We learned a lot. Until that time, Lords of the Fallen was the biggest project Deck13 had ever worked on. And the whole structure of the company itself was not prepared for the size of the project. That led to some troubles and confusions and it cost quite some sweat and blood to overcome those issues. That sounds quite harsh - in the end it was a learning process. When the production of Lords started, the production was quite efficient. But the project got bigger, more people got involved, more separate teams within the team had to be formed and so on. On paper that sounds rather easy, but establishing new processes in a team which has worked together for years - that's tricky. Lords helped us to establish these structures and The Surge benefited from that. But we then learned so many things fromThe Surge too.
Over the last decade or so, the "AA" space has diminished somewhat, with "AAA" games and indie titles occupying the far ends of the spectrum. The success of a game like The Surge indicates to me that there is still a fertile middle-ground for modestly-budgeted titles. Tell me about operating in the space. What are the challenges, the rewards? Do you see a bright future for "AA" games?
I read that quite often these days. That the market is crowded and that some part of the market is taking away share from the other parts of the market. Honestly? I don't think that this is a thing. The overall market is growing. If your game is interesting and you know your audience and who you are creating the games for and the marketing adds on top of that, you will find your space. I'm not saying that this is an easy task, but it is doable. Personally I find that it is easier to develop games you'd love to play yourself. Why? Because if you are the audience yourself, well, then you just have to find people who are like you.
Finally, when you're not designing, programming, and play testing, what games do you like to play?
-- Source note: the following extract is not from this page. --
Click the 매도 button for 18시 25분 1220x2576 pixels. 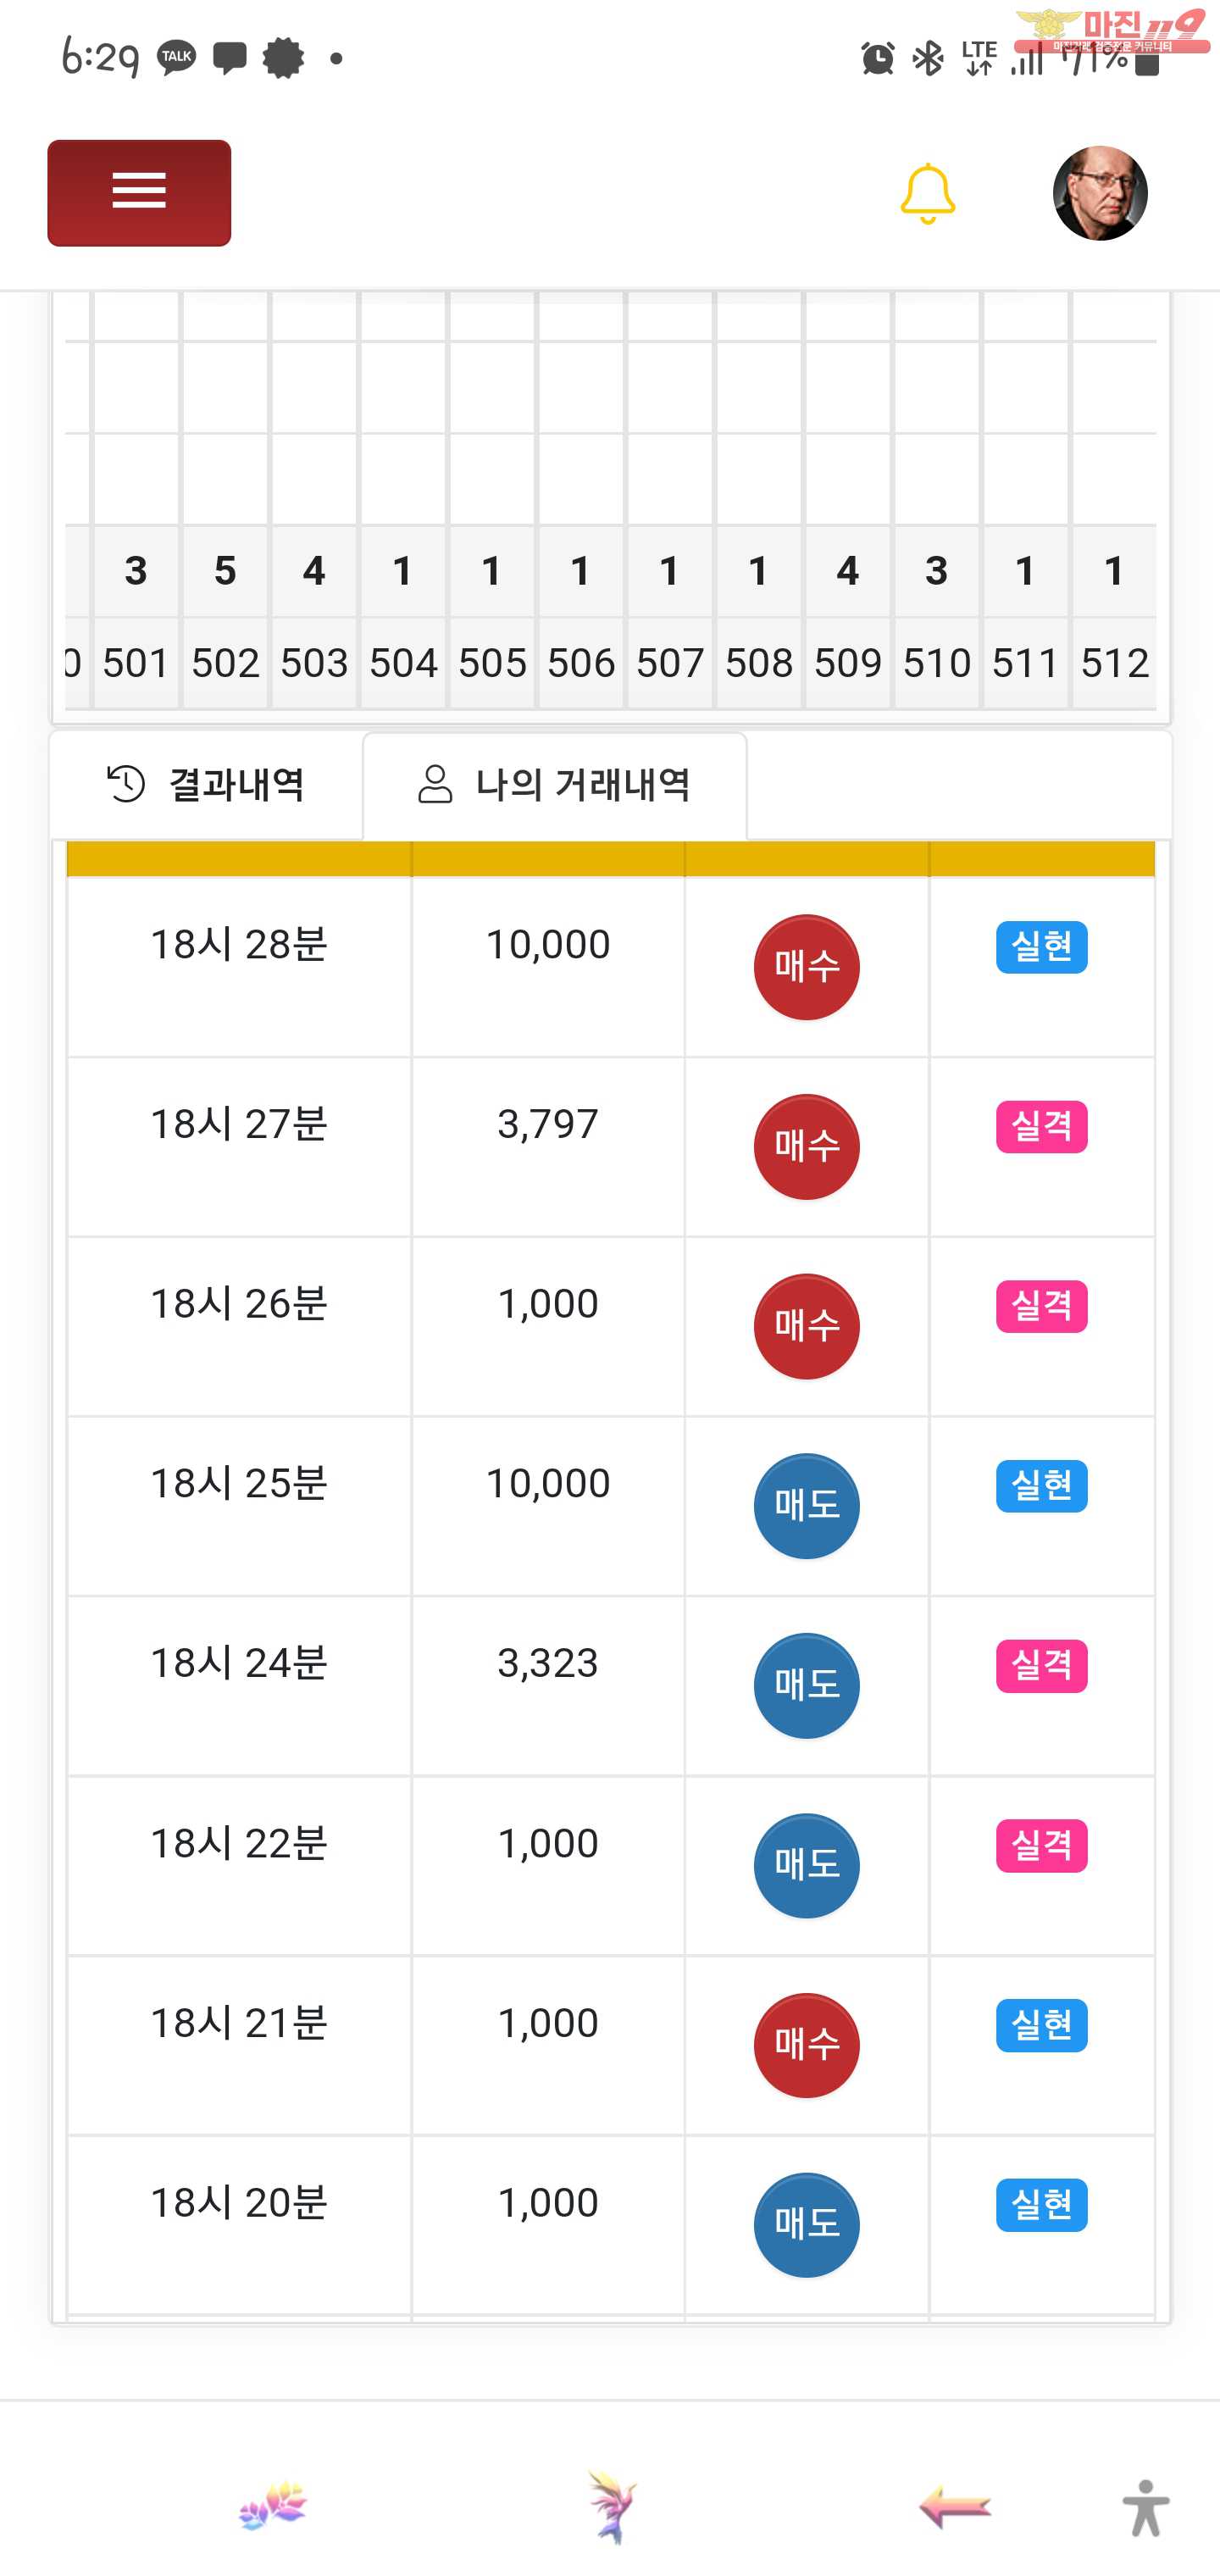[806, 1506]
What were your favorites from 2017?
Personally I'm sitting on a big backlog of shame. So... my favorite from 2017 is Divinity: Original Sin. Yes. The first one. I finally found the time for it! But in the company itself it varies a lot. Some are completely addicted to PUBG these days and celebrate their chicken dinners, others are praising the sun all night long and recently everyone started hunting Great Jagras.